HoloViz provides a set of Python packages that make viz easier, more accurate, and more powerful: Panel for making apps and dashboards for your plots from any supported plotting library, hvPlot to quickly generate interactive plots from your data, HoloViews to help you make all of your data instantly visualizable, GeoViews to extend HoloViews for geographic data, Datashader for rendering even the largest datasets, Lumen to build data-driven dashboards from a simple YAML specification, Param to create declarative user-configurable objects, and Colorcet for perceptually uniform colormaps.

Not sure where to start? Try hvPlot for quick and easy one-line plots of your Pandas, Xarray, Dask, and other data types. Or check out Panel if you already have visualizations you want to turn into apps or shareable dashboards. Or just work your way through the tutorial to see all the things you can do!

Building on the SciPy/PyData/PyViz ecosystem

HoloViz tools build on the many excellent visualization tools available in the scientific python ecosystem, allowing you to access their power conveniently and efficiently. The core tools make use of Bokeh's interactive plotting, Matplotlib's publication-quality output, and Plotly's interactive 3D visualizations. Panel lets you combine any of these visualizations with output from nearly any other Python plotting library, including specific support for seaborn, altair, vega, plotnine, graphviz, ggplot2, plus anything that can generate HTML, PNG, or SVG.

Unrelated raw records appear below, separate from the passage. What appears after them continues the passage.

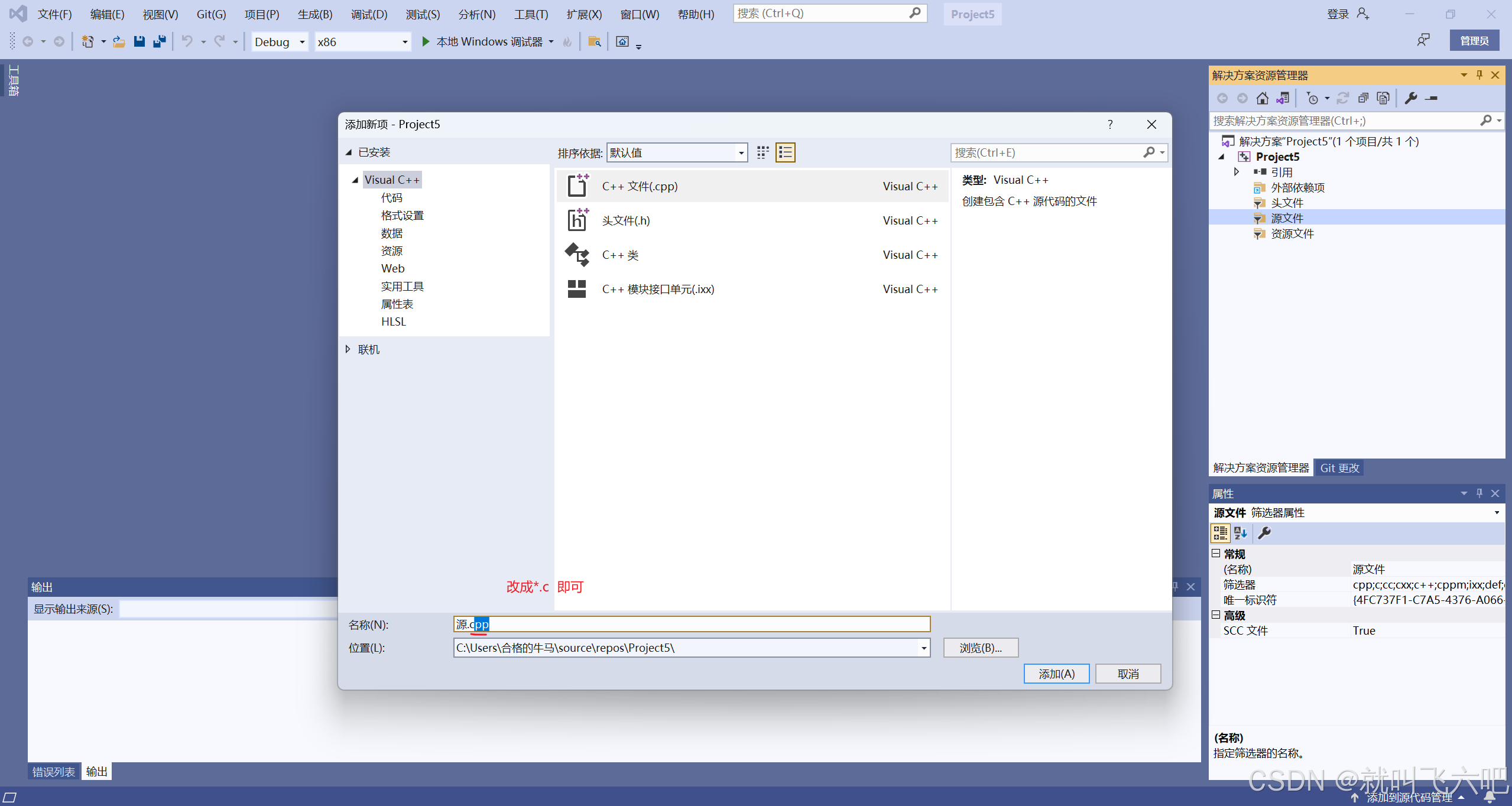Click the wrench Properties icon in Solution Explorer
Viewport: 1512px width, 806px height.
click(1411, 98)
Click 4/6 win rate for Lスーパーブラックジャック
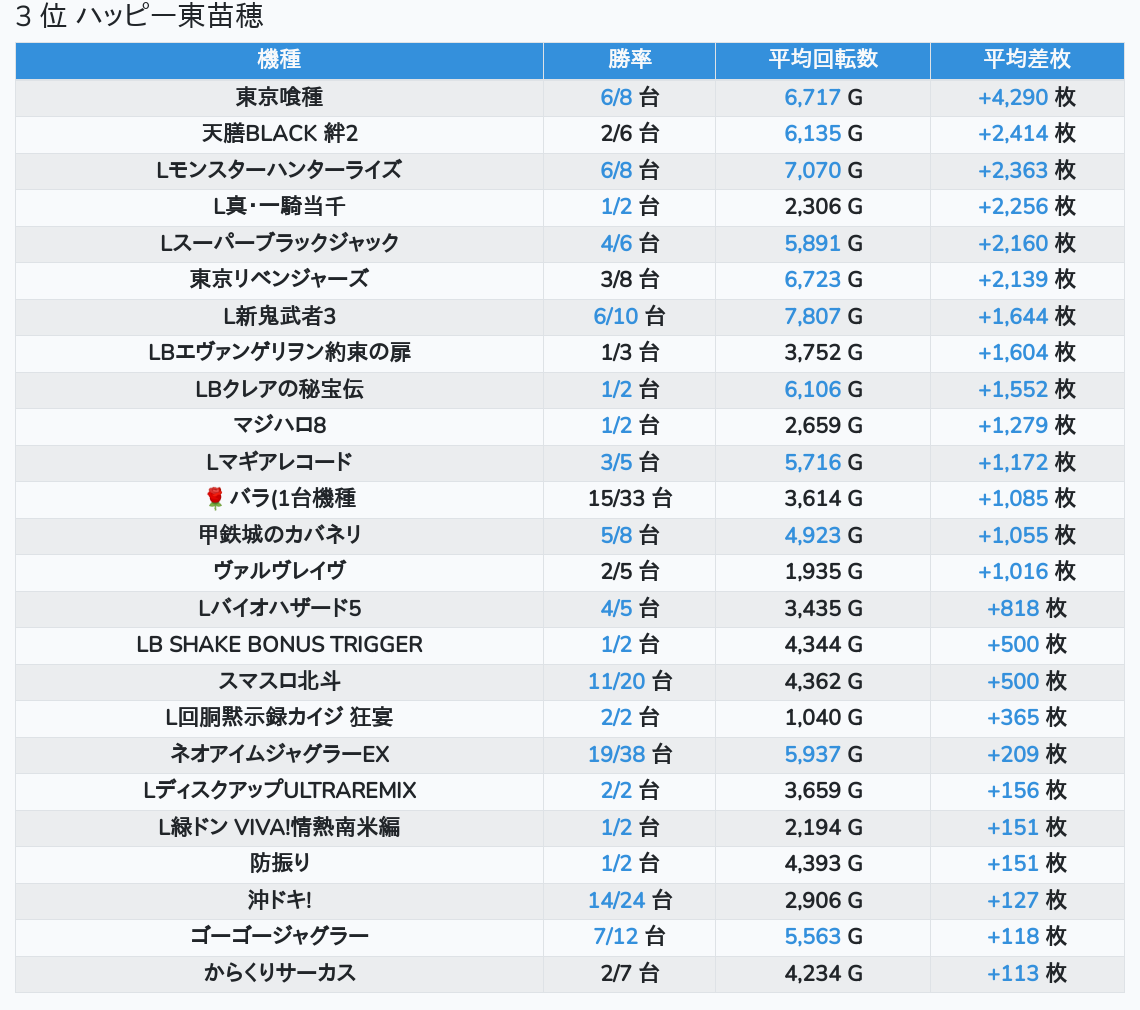The width and height of the screenshot is (1140, 1010). (x=616, y=243)
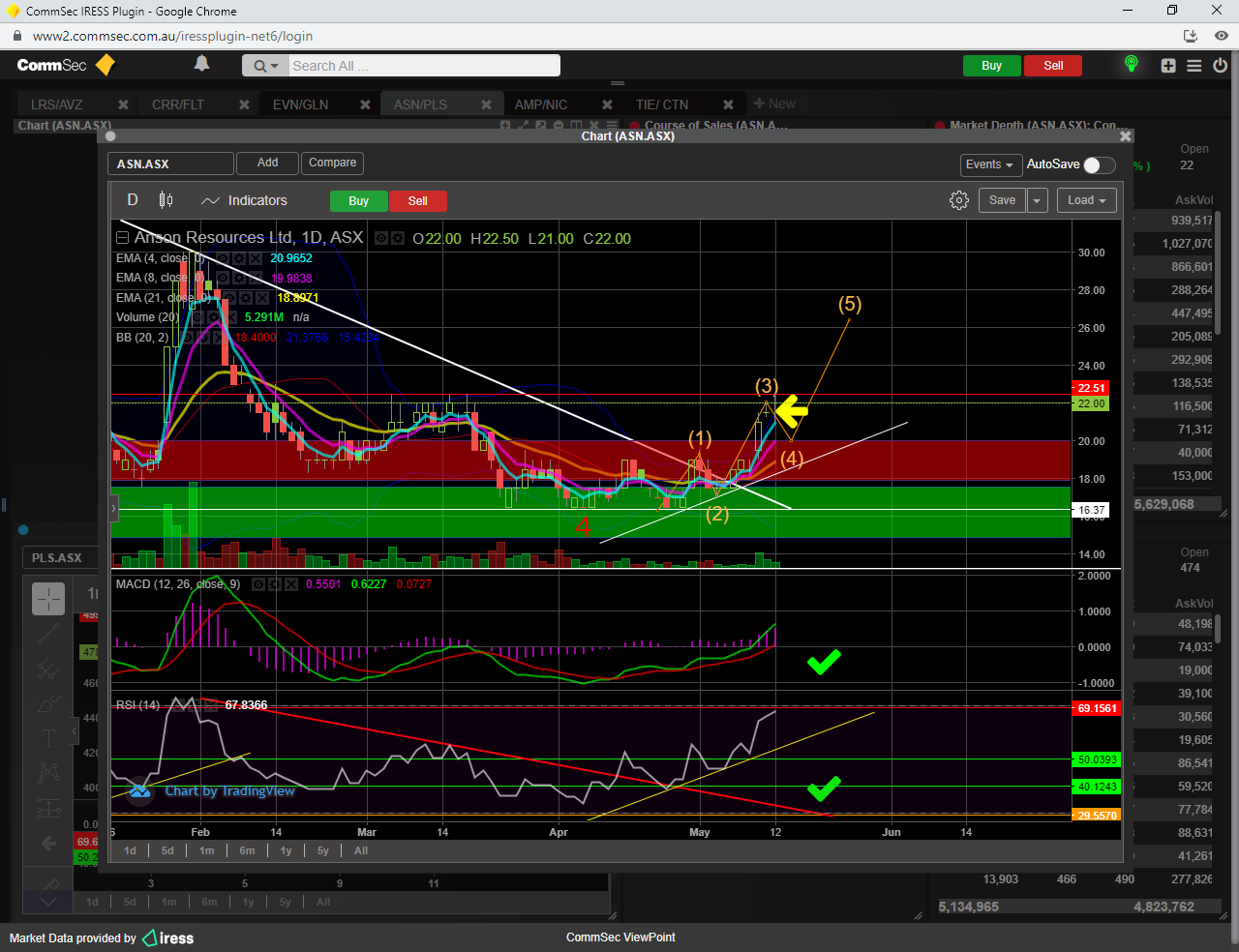Collapse the indicator legend minus box
The width and height of the screenshot is (1239, 952).
click(x=122, y=238)
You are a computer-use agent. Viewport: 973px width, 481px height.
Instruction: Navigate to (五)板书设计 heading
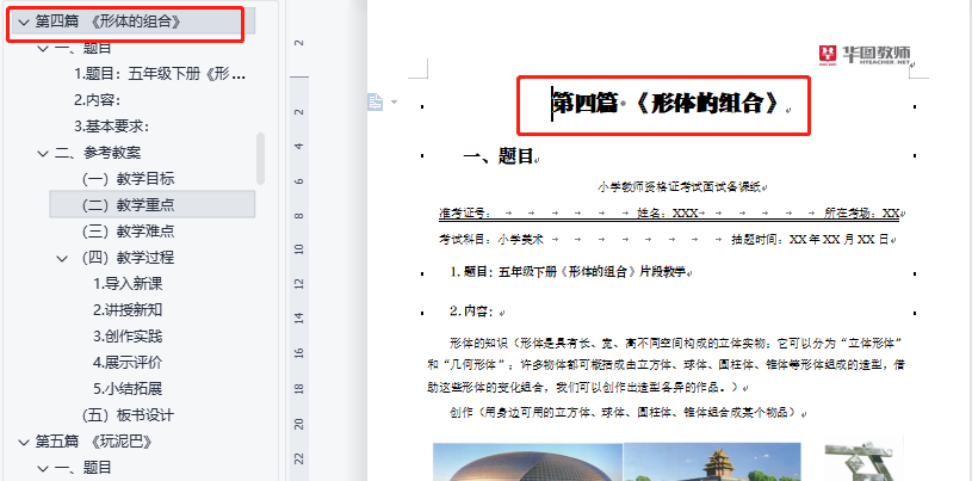click(128, 415)
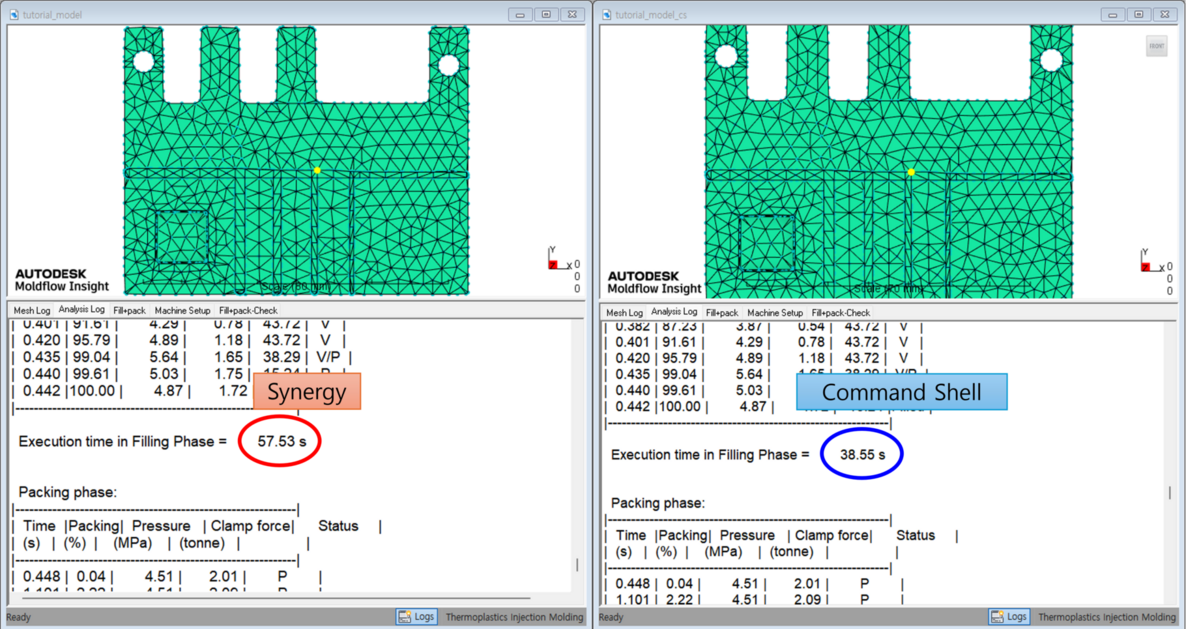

HoloViz tools and examples generally work with any Python standard data types (lists, dictionaries, etc.), plus Pandas or Dask DataFrames and NumPy, Xarray, or Dask arrays, including remote data from the Intake data catalog library. They also use Dask and Numba to speed up computations along with algorithms and functions from SciPy, and support both GPUs and CPUs to make use of all your available hardware.

HoloViz tools are designed for general-purpose use, but also support some domain-specific datatypes like graphs from NetworkX and geographic data from GeoPandas and Cartopy and Iris.
HoloViz tools provide extensive support for Jupyter notebooks, as well as for standalone Python-backed web servers and exporting visualizations or apps as images or static HTML files.

Getting started

The Background page explains the HoloViz approach in more detail, including how these tools fit together. Or you can just skim the material in the Tutorial online, to get an idea what is covered by these tools. If what you see looks relevant to you, you can then follow the steps outlined in Installation to get the libraries, tutorial, and sample data on your own system so you can work through the tutorial yourself. You’ll then have simple-to-adapt starting points for solving your own visualization problems using Python.